Bilevel Parameter Learning for Higher-Order Total Variation Regularisation Models

J C De Los Reyes; C-B Schönlieb; T Valkonen

doi:10.1007/s10851-016-0662-8

Bilevel Parameter Learning for Higher-Order Total Variation Regularisation Models

J Math Imaging Vis. 2017;57(1):1-25. doi: 10.1007/s10851-016-0662-8. Epub 2016 Jun 1.

Authors

J C De Los Reyes¹, C-B Schönlieb², T Valkonen³

Affiliations

¹ 1Research Center on Mathematical Modelling (MODEMAT), Escuela Politécnica Nacional, Quito, Ecuador.
² 2Department of Applied Mathematics and Theoretical Physics, University of Cambridge, Cambridge, UK.
³ 3Department of Mathematical Sciences, University of Liverpool, Liverpool, UK.

Abstract

We consider a bilevel optimisation approach for parameter learning in higher-order total variation image reconstruction models. Apart from the least squares cost functional, naturally used in bilevel learning, we propose and analyse an alternative cost based on a Huber-regularised TV seminorm. Differentiability properties of the solution operator are verified and a first-order optimality system is derived. Based on the adjoint information, a combined quasi-Newton/semismooth Newton algorithm is proposed for the numerical solution of the bilevel problems.
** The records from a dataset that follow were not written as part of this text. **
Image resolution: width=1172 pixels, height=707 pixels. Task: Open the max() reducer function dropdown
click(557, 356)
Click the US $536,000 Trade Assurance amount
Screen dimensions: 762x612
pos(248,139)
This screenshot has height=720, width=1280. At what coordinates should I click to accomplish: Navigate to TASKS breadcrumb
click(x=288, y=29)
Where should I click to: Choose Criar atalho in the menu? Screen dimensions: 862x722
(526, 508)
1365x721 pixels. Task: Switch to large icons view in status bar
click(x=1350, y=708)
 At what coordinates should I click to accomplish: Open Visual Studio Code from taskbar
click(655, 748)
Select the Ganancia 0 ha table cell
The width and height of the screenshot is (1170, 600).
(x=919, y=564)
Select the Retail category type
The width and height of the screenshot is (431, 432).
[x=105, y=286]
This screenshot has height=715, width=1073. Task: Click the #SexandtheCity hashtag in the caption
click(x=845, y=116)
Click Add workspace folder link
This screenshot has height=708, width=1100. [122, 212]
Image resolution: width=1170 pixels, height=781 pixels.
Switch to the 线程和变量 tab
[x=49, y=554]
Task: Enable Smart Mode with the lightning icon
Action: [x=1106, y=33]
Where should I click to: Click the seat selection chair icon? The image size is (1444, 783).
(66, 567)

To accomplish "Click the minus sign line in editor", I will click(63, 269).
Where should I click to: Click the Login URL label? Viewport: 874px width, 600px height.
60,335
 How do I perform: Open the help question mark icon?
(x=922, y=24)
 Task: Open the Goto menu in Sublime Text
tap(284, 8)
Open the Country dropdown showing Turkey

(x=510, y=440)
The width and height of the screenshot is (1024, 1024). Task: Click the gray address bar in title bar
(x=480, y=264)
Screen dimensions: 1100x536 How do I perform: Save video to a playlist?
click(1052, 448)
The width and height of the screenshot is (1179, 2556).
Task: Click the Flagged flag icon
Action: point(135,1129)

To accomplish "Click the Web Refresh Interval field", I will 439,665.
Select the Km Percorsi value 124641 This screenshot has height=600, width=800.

Numerical experiments are carried out to show the suitability of our approach and the improved performance of the new cost functional. Thanks to the bilevel optimisation framework, also a detailed comparison between ${TGV}^{2}$ and $ICTV$ is carried out, showing the advantages and shortcomings of both regularisers, depending on the structure of the processed images and their noise level.

Keywords: Bilevel optimisation; Image quality measures; Total variation regularisers.